It is significant to note that neither Gertrude nor Ophelia is developed substantially; Shakespeare gives them far less stage time and far fewer lines than might be expected by the audience, considering the amount of time Hamlet spends in the play criticising different aspects and faults of either one of them (examples include “look you how cheerfully my mother looks, and my father died within these two hours”). Some critics might see Shakespeare’s lack of development for the women in his play as a result of his intent on confirming the stereotypes of women as weak and marginalising them– indeed, Ophelia arguably does little than consent to “obey” her male superiors and she is never presented as being in love with Hamlet; the play’s focus is entirely on whether he loves her. Similarly, Gertrude too is presented as submissive, assuring the King “I will obey you” and losing control of the conversation with Hamlet in the Closet scene.

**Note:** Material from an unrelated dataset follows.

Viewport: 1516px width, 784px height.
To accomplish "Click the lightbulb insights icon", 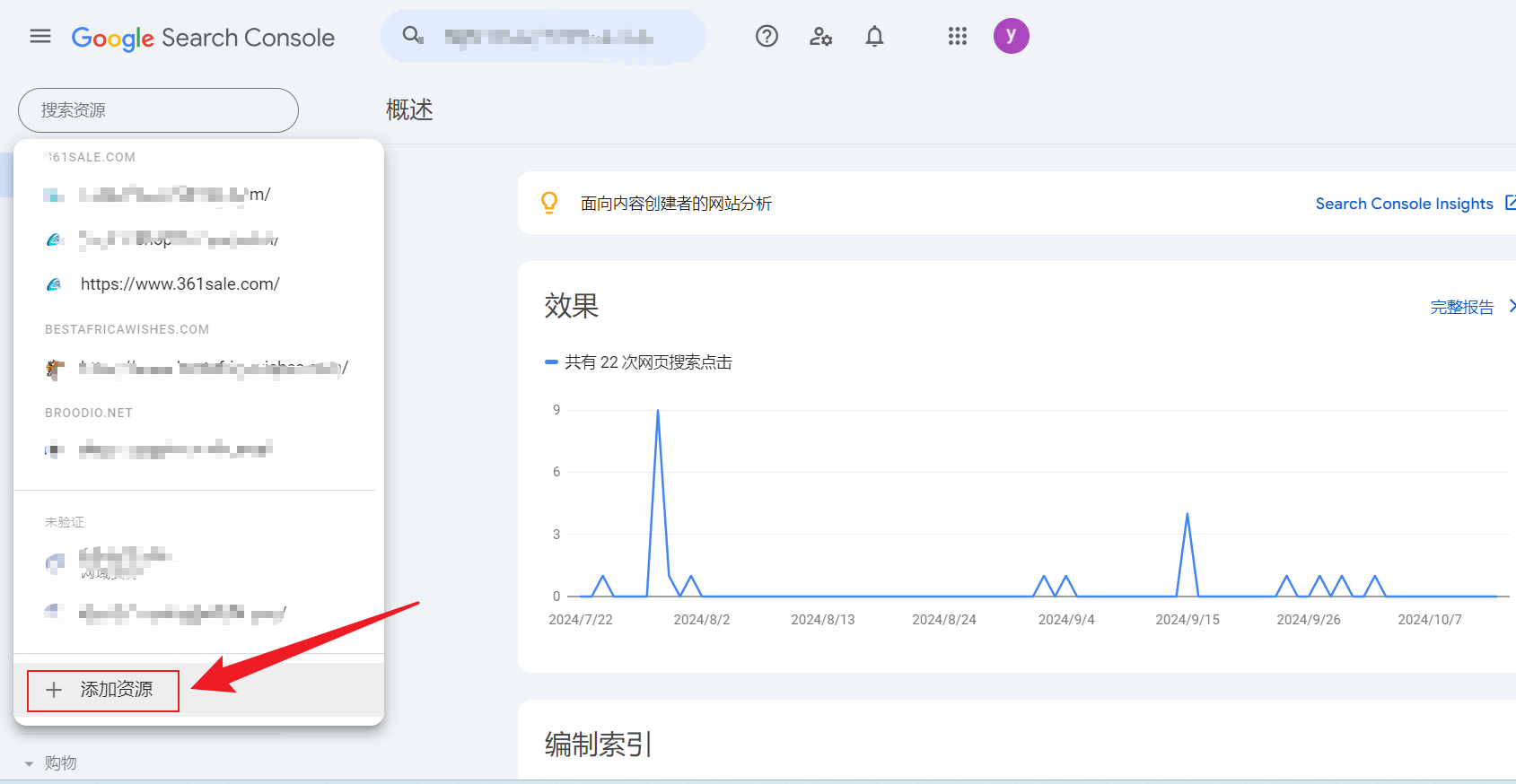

Some critics have argued that the only role of women in the play is to be used by the males. Laertes puts a special emphasis on Ophelia’s weaknesses– the “danger” of her “chaste treasure open[ing] to [Hamlet’s] unmastered opportunity”. Furthermore, Ophelia is described by Polonius as a “baby”, the imagery emphasising her physical weakness. However, to claim that the ‘only’ use of women in the play is to be used, is perhaps an over exaggeration. The audience never knows, even by the end of the play, if Gertrude was seduced first or if she took the opportunity to marry. Although the former argument would confirm the suggestion that women are continuously ‘used’ by men in “Hamlet”, the latter would give Gertrude significant power over her own life. This ambiguity prevents the audience from being able to claim that women are marginalised completely in “Hamlet”.

If an alternative explanation were to be found for the small role Gertrude and Ophelia play in “Hamlet”, perhaps it might not be implausible to suggest that Hamlet was already Shakespeare’s longest play, with 4024 lines. Thus, Shakespeare may not have desired to make his play even longer than it already was by giving his female characters longer speeches. Perhaps Polonius’ remark that “This [the Phyrrus speech] is too long” is allegorically Shakespeare’s anticipation that critics would later criticise the length of his play. By giving Ophelia and Gertrude limited roles, Shakespeare was, possibly, more able to focus on developing Hamlet’s personality, particularly in his soliloquys.

However, other critics have argued that in madness, Ophelia is given a limited kind of power. Maurice Charney, in Hamlet’s fictions argues that “Through madness, the women on stage can suddenly make a forceful assertion of their being… breaking through unbearable social restraints”. Indeed, the first word the gentleman uses to describe mad Ophelia is “importunate”, suggesting that she has acquired some power to be demanding. Ophelia is perhaps given the role of the ‘licensed fool’, able to speak satirically whilst other courtiers at court are not (e.g. in the song she sings to Gertrude “which bewept to the grave did not go with true love showers”) It might be suggested that perhaps the role mad Ophelia plays deviates from her role whilst she was sane– Shakespeare is arguably able to emphasise the hypocrisy of the court and the corruptness of the world through mad Ophelia (“there’s tricks i’ th’ world”). Indeed, Laertes claims that “this nothing’s more than matter” and Horatio describes the threat of Ophelia “strew[ing] dangerous conjectures in ill-breeding minds”, in effect emphasising Ophelia’s acquired power through madness.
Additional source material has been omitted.